== Material provided

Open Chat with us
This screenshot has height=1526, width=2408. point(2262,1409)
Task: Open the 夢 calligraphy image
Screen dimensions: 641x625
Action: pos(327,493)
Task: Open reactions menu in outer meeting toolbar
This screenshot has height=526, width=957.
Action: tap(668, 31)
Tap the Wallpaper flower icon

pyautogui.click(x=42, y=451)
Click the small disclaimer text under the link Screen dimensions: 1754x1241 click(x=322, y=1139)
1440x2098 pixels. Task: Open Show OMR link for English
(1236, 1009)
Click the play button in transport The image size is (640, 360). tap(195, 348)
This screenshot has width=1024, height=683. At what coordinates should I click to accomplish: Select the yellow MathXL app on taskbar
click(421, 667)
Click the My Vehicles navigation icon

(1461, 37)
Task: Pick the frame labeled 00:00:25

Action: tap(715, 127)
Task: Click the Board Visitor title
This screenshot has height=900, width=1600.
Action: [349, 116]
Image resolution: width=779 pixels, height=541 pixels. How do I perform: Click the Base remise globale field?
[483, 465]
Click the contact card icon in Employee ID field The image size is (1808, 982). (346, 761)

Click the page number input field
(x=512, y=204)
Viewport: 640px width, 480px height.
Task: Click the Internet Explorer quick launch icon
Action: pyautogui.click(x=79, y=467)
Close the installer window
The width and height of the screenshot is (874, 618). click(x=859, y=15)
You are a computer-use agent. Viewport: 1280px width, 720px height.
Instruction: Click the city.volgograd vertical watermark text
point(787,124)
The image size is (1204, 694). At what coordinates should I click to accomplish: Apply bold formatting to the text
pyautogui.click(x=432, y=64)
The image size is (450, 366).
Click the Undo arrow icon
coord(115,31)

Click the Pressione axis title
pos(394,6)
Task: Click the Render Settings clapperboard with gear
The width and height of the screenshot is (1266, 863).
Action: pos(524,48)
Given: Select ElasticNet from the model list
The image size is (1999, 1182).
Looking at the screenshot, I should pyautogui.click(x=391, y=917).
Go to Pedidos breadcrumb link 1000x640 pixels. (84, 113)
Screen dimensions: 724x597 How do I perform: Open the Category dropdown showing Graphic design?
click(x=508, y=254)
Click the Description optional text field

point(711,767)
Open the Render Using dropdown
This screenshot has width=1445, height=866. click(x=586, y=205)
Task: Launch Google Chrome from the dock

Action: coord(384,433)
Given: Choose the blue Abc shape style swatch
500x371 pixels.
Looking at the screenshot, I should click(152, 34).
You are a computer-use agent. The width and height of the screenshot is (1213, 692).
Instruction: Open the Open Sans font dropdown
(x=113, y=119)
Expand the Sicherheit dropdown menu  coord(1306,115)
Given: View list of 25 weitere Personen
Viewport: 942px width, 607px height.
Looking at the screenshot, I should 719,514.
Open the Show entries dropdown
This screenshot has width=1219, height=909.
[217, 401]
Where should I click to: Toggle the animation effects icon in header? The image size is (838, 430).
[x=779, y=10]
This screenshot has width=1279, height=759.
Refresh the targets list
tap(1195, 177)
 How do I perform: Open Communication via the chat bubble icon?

====

#### Problem
Please reproduce all of the records above word for word, with no changes.

#### Exercise result
Open Chat with us
This screenshot has height=1526, width=2408. point(2262,1409)
Task: Open the 夢 calligraphy image
Screen dimensions: 641x625
Action: pos(327,493)
Task: Open reactions menu in outer meeting toolbar
This screenshot has height=526, width=957.
Action: tap(668, 31)
Tap the Wallpaper flower icon

pyautogui.click(x=42, y=451)
Click the small disclaimer text under the link Screen dimensions: 1754x1241 click(x=322, y=1139)
1440x2098 pixels. Task: Open Show OMR link for English
(1236, 1009)
Click the play button in transport The image size is (640, 360). tap(195, 348)
This screenshot has width=1024, height=683. At what coordinates should I click to accomplish: Select the yellow MathXL app on taskbar
click(421, 667)
Click the My Vehicles navigation icon

(1461, 37)
Task: Pick the frame labeled 00:00:25

Action: tap(715, 127)
Task: Click the Board Visitor title
This screenshot has height=900, width=1600.
Action: [349, 116]
Image resolution: width=779 pixels, height=541 pixels. How do I perform: Click the Base remise globale field?
[483, 465]
Click the contact card icon in Employee ID field The image size is (1808, 982). (346, 761)

Click the page number input field
(x=512, y=204)
Viewport: 640px width, 480px height.
Task: Click the Internet Explorer quick launch icon
Action: pyautogui.click(x=79, y=467)
Close the installer window
The width and height of the screenshot is (874, 618). click(x=859, y=15)
You are a computer-use agent. Viewport: 1280px width, 720px height.
Instruction: Click the city.volgograd vertical watermark text
point(787,124)
The image size is (1204, 694). At what coordinates should I click to accomplish: Apply bold formatting to the text
pyautogui.click(x=432, y=64)
The image size is (450, 366).
Click the Undo arrow icon
coord(115,31)

Click the Pressione axis title
pos(394,6)
Task: Click the Render Settings clapperboard with gear
The width and height of the screenshot is (1266, 863).
Action: pos(524,48)
Given: Select ElasticNet from the model list
The image size is (1999, 1182).
Looking at the screenshot, I should pyautogui.click(x=391, y=917).
Go to Pedidos breadcrumb link 1000x640 pixels. (84, 113)
Screen dimensions: 724x597 How do I perform: Open the Category dropdown showing Graphic design?
click(x=508, y=254)
Click the Description optional text field

point(711,767)
Open the Render Using dropdown
This screenshot has width=1445, height=866. click(x=586, y=205)
Task: Launch Google Chrome from the dock

Action: coord(384,433)
Given: Choose the blue Abc shape style swatch
500x371 pixels.
Looking at the screenshot, I should click(152, 34).
You are a computer-use agent. The width and height of the screenshot is (1213, 692).
Instruction: Open the Open Sans font dropdown
(x=113, y=119)
Expand the Sicherheit dropdown menu  coord(1306,115)
Given: View list of 25 weitere Personen
Viewport: 942px width, 607px height.
Looking at the screenshot, I should 719,514.
Open the Show entries dropdown
This screenshot has width=1219, height=909.
[217, 401]
Where should I click to: Toggle the animation effects icon in header? The image size is (838, 430).
[x=779, y=10]
This screenshot has width=1279, height=759.
Refresh the targets list
tap(1195, 177)
 How do I perform: Open Communication via the chat bubble icon?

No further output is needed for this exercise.